### [Data supplied]
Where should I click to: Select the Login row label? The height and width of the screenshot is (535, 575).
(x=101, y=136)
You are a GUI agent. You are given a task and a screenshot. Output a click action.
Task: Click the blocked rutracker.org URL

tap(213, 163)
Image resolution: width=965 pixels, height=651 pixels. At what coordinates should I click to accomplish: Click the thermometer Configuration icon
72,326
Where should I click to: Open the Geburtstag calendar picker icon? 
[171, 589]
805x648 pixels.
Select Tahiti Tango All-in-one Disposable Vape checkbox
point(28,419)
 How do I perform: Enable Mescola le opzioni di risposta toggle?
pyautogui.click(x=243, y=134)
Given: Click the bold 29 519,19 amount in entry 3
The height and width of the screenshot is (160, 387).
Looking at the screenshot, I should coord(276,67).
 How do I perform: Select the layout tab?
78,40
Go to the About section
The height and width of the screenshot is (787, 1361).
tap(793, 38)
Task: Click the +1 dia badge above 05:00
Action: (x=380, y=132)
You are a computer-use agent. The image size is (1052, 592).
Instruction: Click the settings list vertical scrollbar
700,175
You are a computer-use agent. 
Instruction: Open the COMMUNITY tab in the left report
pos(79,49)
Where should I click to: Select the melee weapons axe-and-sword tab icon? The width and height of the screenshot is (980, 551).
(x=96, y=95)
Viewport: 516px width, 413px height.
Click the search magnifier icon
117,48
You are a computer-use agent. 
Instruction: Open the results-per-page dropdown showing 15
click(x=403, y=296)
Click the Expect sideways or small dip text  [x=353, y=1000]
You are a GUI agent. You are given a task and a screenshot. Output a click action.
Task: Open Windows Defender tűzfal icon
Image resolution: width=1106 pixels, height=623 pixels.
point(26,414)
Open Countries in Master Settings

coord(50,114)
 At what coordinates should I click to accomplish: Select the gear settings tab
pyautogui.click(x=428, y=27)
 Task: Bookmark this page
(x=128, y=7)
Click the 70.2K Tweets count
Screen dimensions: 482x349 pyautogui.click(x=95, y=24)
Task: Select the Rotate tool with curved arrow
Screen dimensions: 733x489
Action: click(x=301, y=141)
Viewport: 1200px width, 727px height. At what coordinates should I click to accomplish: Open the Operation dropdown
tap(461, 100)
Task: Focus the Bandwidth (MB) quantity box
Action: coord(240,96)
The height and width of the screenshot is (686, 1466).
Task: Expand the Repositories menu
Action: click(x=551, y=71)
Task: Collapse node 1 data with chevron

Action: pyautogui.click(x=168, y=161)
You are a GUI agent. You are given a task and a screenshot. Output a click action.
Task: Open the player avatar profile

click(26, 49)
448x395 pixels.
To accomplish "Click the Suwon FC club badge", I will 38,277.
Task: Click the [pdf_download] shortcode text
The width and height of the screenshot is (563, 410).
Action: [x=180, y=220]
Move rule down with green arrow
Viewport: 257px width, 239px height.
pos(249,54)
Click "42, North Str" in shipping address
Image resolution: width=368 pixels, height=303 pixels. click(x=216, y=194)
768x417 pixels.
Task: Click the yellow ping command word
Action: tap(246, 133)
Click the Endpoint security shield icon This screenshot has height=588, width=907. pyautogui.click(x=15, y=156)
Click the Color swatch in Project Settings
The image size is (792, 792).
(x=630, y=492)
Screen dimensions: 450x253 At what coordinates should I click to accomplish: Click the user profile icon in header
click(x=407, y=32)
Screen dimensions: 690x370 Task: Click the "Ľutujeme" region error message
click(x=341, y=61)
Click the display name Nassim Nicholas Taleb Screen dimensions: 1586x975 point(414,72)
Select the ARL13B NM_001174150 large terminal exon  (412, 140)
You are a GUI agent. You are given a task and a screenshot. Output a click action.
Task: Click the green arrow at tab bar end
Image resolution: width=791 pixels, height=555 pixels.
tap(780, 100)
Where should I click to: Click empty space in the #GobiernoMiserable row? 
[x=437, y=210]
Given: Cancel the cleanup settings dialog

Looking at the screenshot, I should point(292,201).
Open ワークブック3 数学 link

### [Work item]
Only the lines from the one containing "Task: Click the green arrow at tab bar end" through the last line of the entries above should be copied, exactly as written.

### [Final answer]
Task: Click the green arrow at tab bar end
Image resolution: width=791 pixels, height=555 pixels.
tap(780, 100)
Where should I click to: Click empty space in the #GobiernoMiserable row? 
[x=437, y=210]
Given: Cancel the cleanup settings dialog

Looking at the screenshot, I should point(292,201).
Open ワークブック3 数学 link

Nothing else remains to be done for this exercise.